*The task*:
Locate every line in the items below that contains the word "Choose", and copy each such line in full.

━━━━━ Material for the task

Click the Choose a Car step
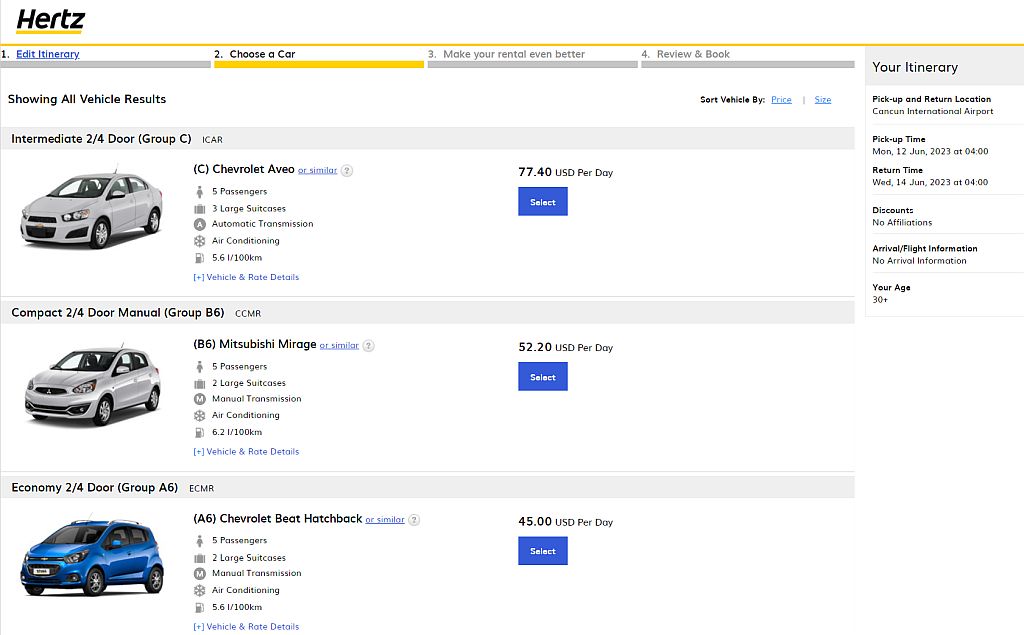 click(x=262, y=54)
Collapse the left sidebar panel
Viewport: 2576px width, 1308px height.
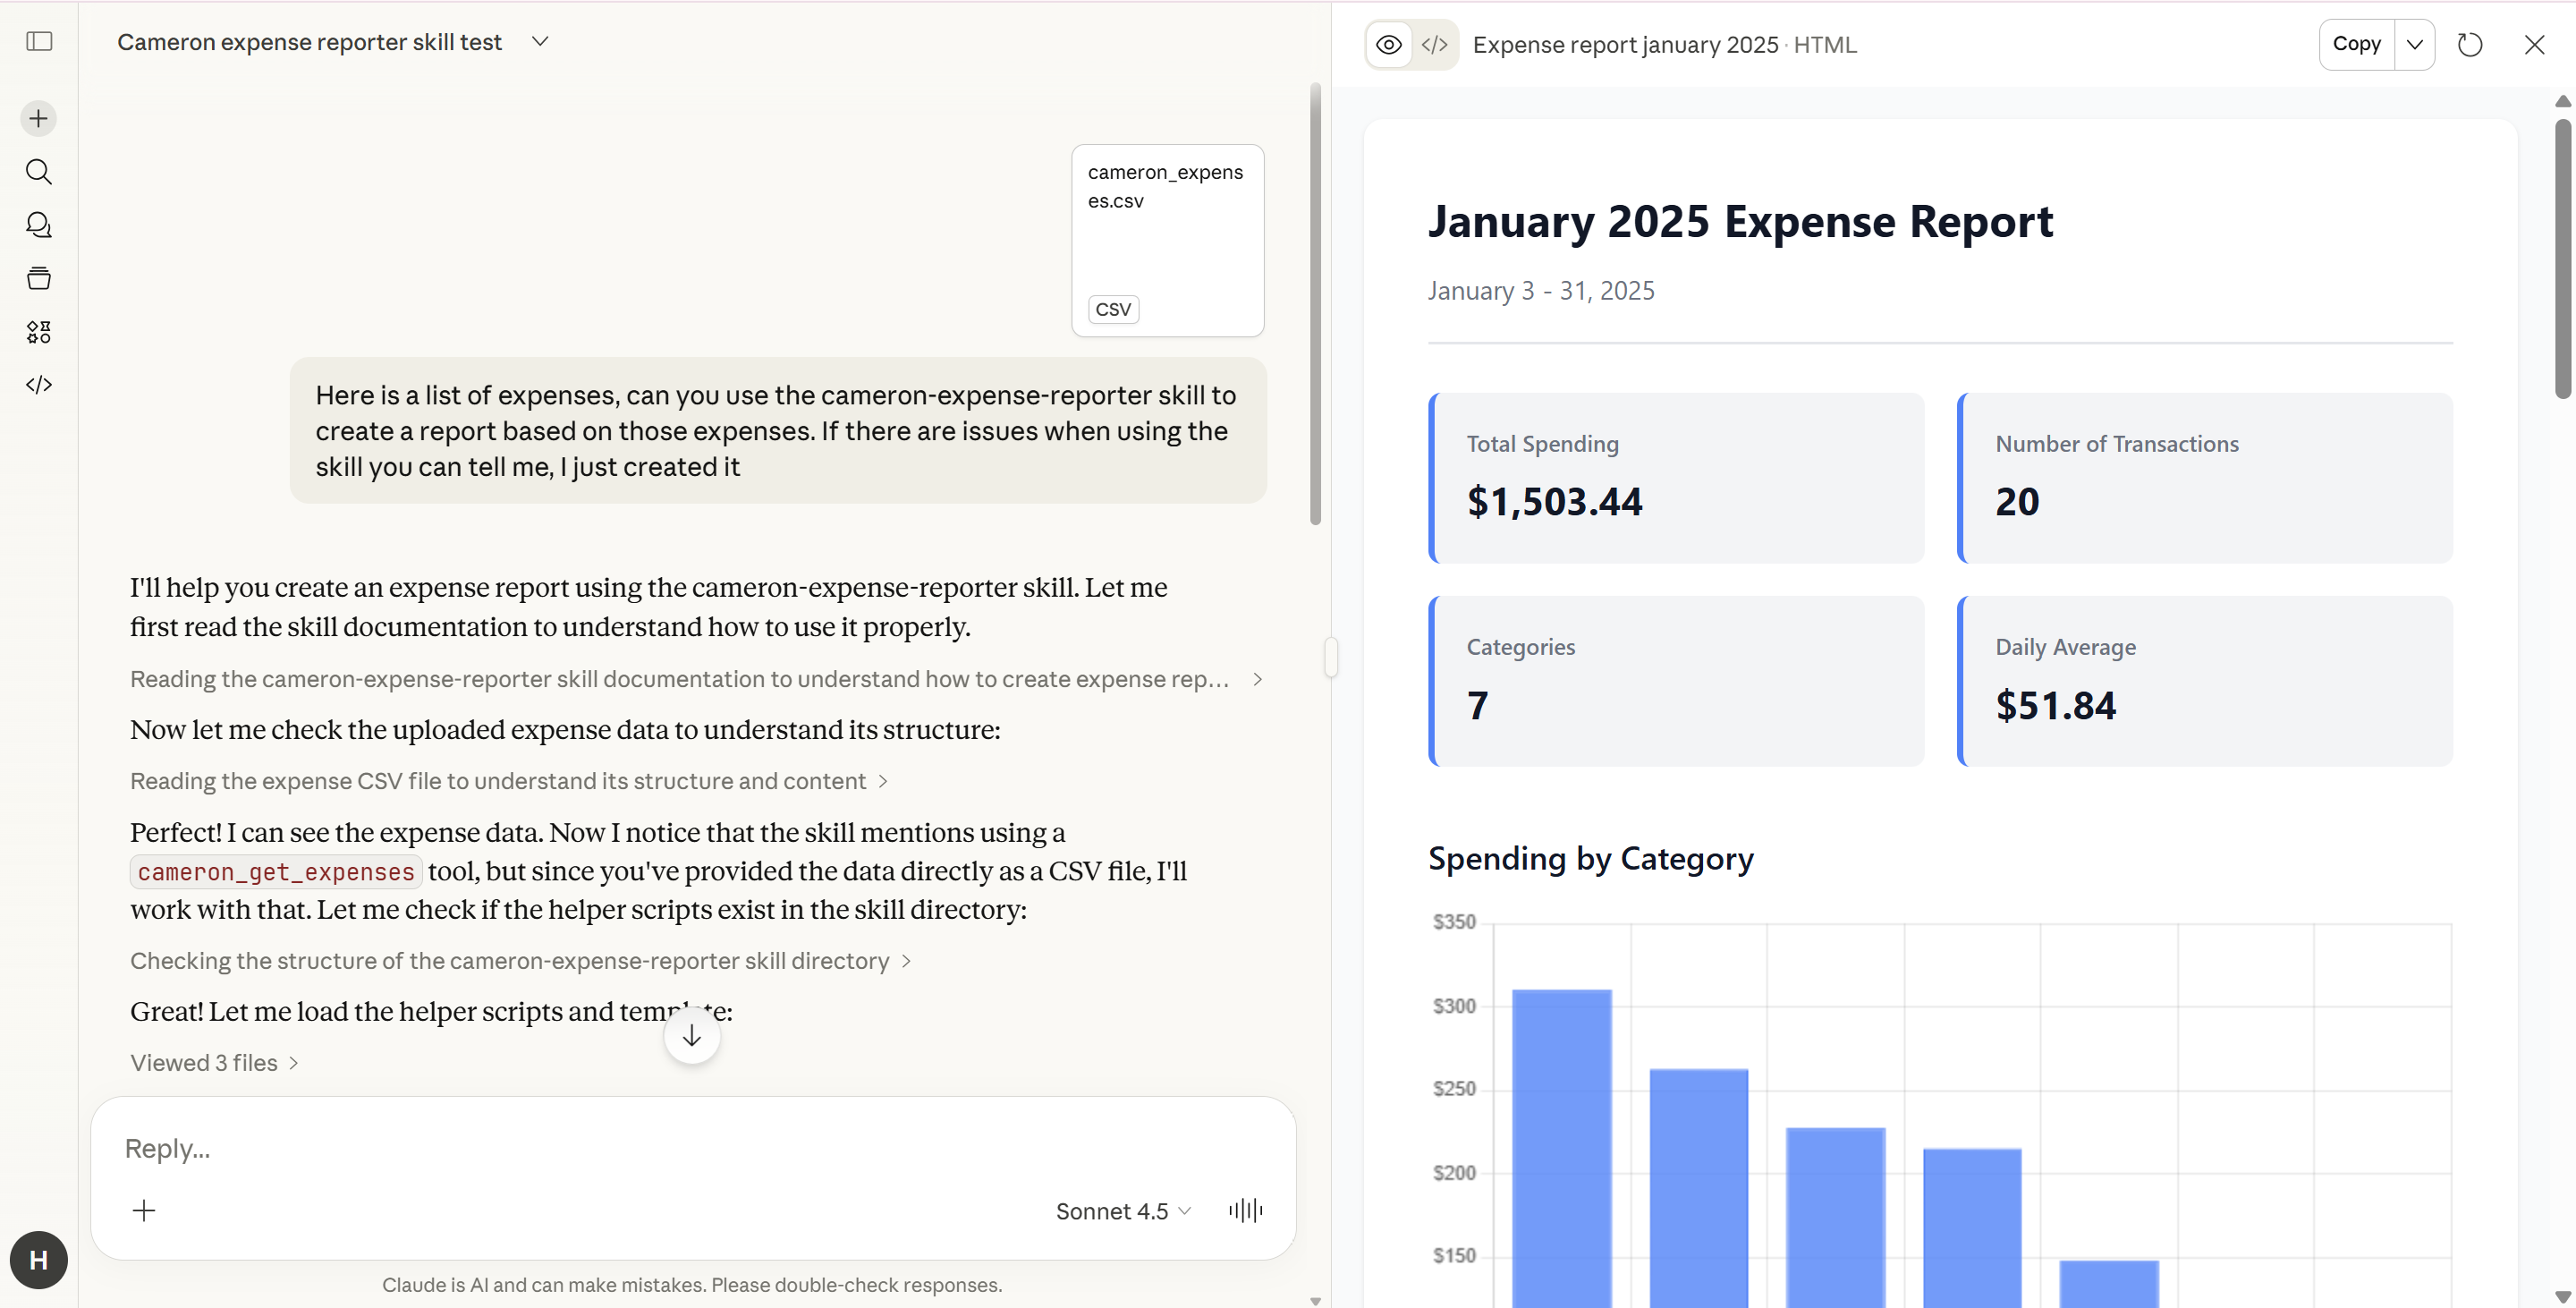[38, 42]
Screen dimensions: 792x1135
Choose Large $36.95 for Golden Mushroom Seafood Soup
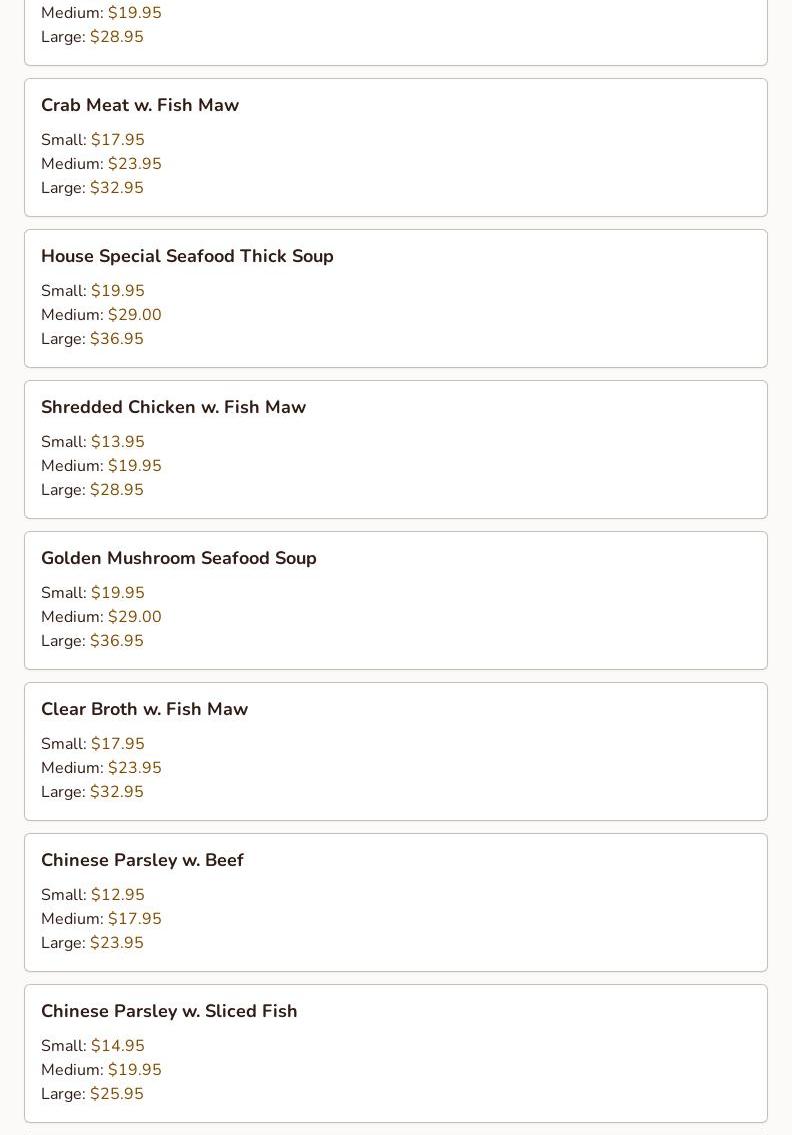pos(92,641)
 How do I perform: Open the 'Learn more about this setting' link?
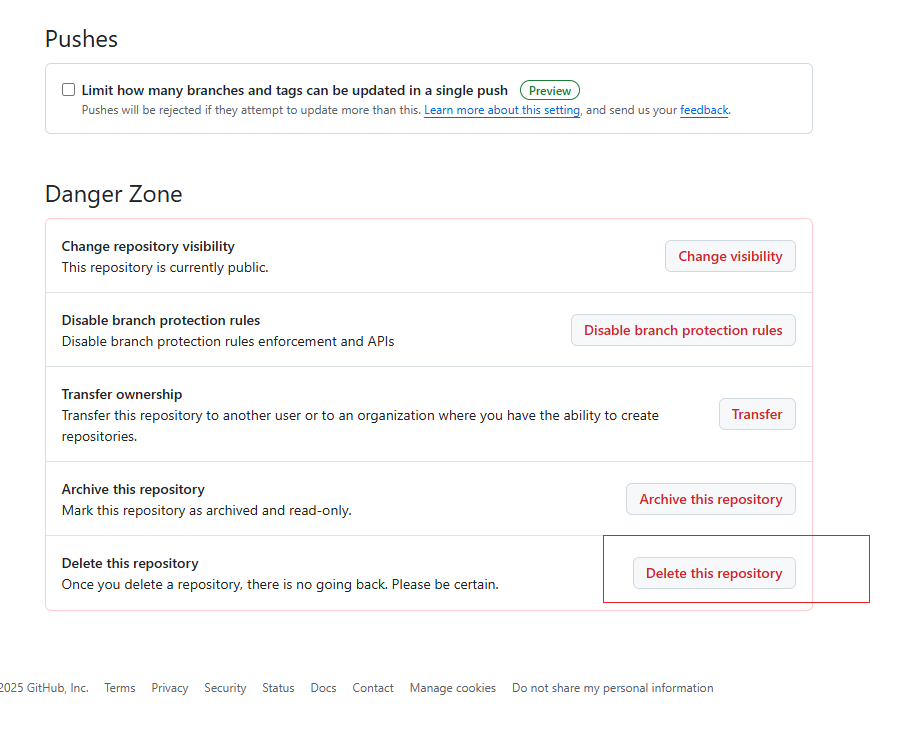tap(502, 110)
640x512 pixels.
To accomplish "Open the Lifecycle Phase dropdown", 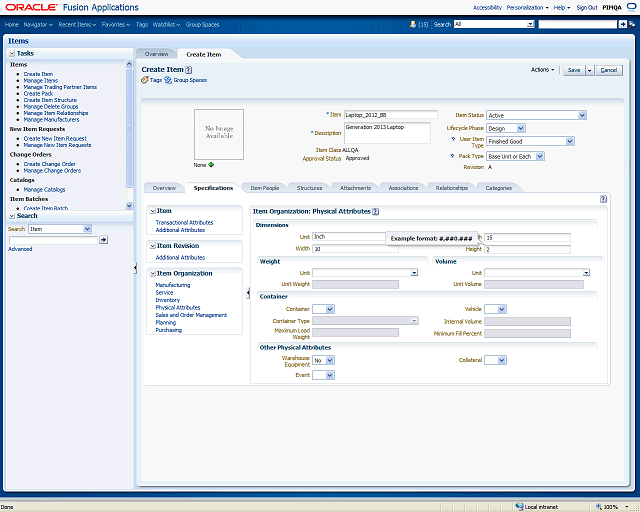I will [520, 128].
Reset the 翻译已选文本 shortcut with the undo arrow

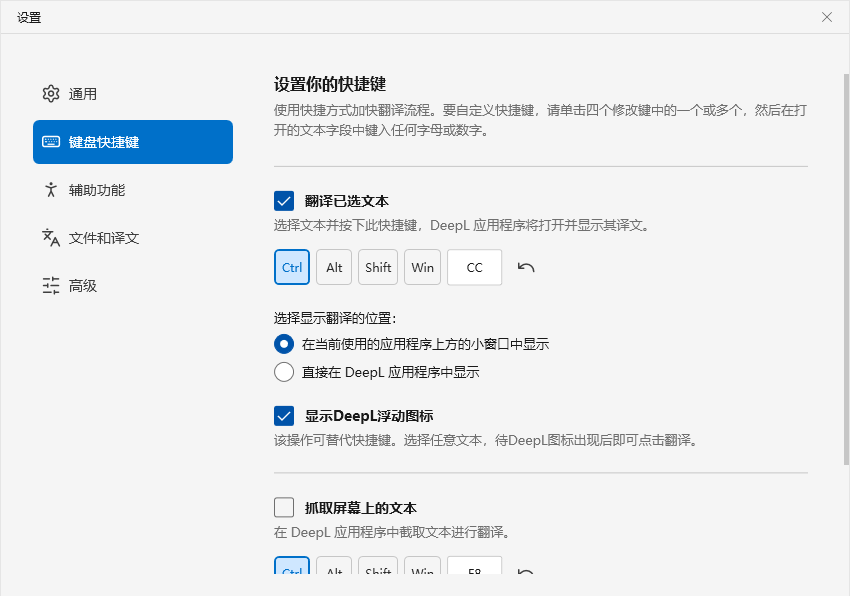[x=526, y=266]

━━━━━━━━━━

*Response to the task*:
Click the Choose a Car step
Choose Large $36.95 for Golden Mushroom Seafood Soup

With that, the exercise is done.